[Task]
Reproduce all of the records exactly.

[Listed entries]
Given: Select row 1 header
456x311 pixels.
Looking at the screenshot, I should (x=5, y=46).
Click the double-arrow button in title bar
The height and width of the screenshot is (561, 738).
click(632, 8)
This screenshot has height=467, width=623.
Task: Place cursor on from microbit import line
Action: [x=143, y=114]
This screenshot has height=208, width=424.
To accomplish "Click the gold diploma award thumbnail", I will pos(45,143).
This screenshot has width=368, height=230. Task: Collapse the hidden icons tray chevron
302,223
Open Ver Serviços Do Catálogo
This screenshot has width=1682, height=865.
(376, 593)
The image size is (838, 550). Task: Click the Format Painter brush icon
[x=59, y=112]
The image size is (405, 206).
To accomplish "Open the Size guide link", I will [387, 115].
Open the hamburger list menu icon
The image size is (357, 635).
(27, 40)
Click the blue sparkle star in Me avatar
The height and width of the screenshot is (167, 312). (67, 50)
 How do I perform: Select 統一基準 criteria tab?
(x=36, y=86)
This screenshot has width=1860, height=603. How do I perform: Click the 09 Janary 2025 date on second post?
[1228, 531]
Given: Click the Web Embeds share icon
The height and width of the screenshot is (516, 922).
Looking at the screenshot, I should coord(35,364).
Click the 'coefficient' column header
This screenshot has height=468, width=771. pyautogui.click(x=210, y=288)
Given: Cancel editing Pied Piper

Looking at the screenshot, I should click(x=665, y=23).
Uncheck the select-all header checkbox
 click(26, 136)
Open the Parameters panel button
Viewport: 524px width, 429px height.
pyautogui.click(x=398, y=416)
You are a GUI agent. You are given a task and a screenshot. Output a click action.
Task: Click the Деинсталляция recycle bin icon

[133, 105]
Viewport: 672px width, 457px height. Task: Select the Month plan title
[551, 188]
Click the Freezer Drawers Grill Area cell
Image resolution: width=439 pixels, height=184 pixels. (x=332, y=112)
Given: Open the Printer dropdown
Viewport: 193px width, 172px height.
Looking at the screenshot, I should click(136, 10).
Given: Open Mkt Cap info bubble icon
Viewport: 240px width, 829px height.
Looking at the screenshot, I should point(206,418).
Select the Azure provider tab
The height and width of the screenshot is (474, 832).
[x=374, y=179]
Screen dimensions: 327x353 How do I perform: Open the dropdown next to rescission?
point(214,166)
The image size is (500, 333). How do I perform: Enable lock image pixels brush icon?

[Exercise solution]
Given: Select row 1 header
456x311 pixels.
Looking at the screenshot, I should (x=5, y=46).
Click the double-arrow button in title bar
The height and width of the screenshot is (561, 738).
click(632, 8)
This screenshot has height=467, width=623.
Task: Place cursor on from microbit import line
Action: [x=143, y=114]
This screenshot has height=208, width=424.
To accomplish "Click the gold diploma award thumbnail", I will pos(45,143).
This screenshot has width=368, height=230. Task: Collapse the hidden icons tray chevron
302,223
Open Ver Serviços Do Catálogo
This screenshot has width=1682, height=865.
(376, 593)
The image size is (838, 550). Task: Click the Format Painter brush icon
[x=59, y=112]
The image size is (405, 206).
To accomplish "Open the Size guide link", I will [387, 115].
Open the hamburger list menu icon
The image size is (357, 635).
(27, 40)
Click the blue sparkle star in Me avatar
The height and width of the screenshot is (167, 312). (67, 50)
 How do I perform: Select 統一基準 criteria tab?
(x=36, y=86)
This screenshot has width=1860, height=603. How do I perform: Click the 09 Janary 2025 date on second post?
[1228, 531]
Given: Click the Web Embeds share icon
The height and width of the screenshot is (516, 922).
Looking at the screenshot, I should coord(35,364).
Click the 'coefficient' column header
This screenshot has height=468, width=771. pyautogui.click(x=210, y=288)
Given: Cancel editing Pied Piper

Looking at the screenshot, I should click(x=665, y=23).
Uncheck the select-all header checkbox
 click(26, 136)
Open the Parameters panel button
Viewport: 524px width, 429px height.
pyautogui.click(x=398, y=416)
You are a GUI agent. You are given a task and a screenshot. Output a click action.
Task: Click the Деинсталляция recycle bin icon

[133, 105]
Viewport: 672px width, 457px height. Task: Select the Month plan title
[551, 188]
Click the Freezer Drawers Grill Area cell
Image resolution: width=439 pixels, height=184 pixels. (x=332, y=112)
Given: Open the Printer dropdown
Viewport: 193px width, 172px height.
Looking at the screenshot, I should click(136, 10).
Given: Open Mkt Cap info bubble icon
Viewport: 240px width, 829px height.
Looking at the screenshot, I should point(206,418).
Select the Azure provider tab
The height and width of the screenshot is (474, 832).
[x=374, y=179]
Screen dimensions: 327x353 How do I perform: Open the dropdown next to rescission?
point(214,166)
The image size is (500, 333). How do I perform: Enable lock image pixels brush icon?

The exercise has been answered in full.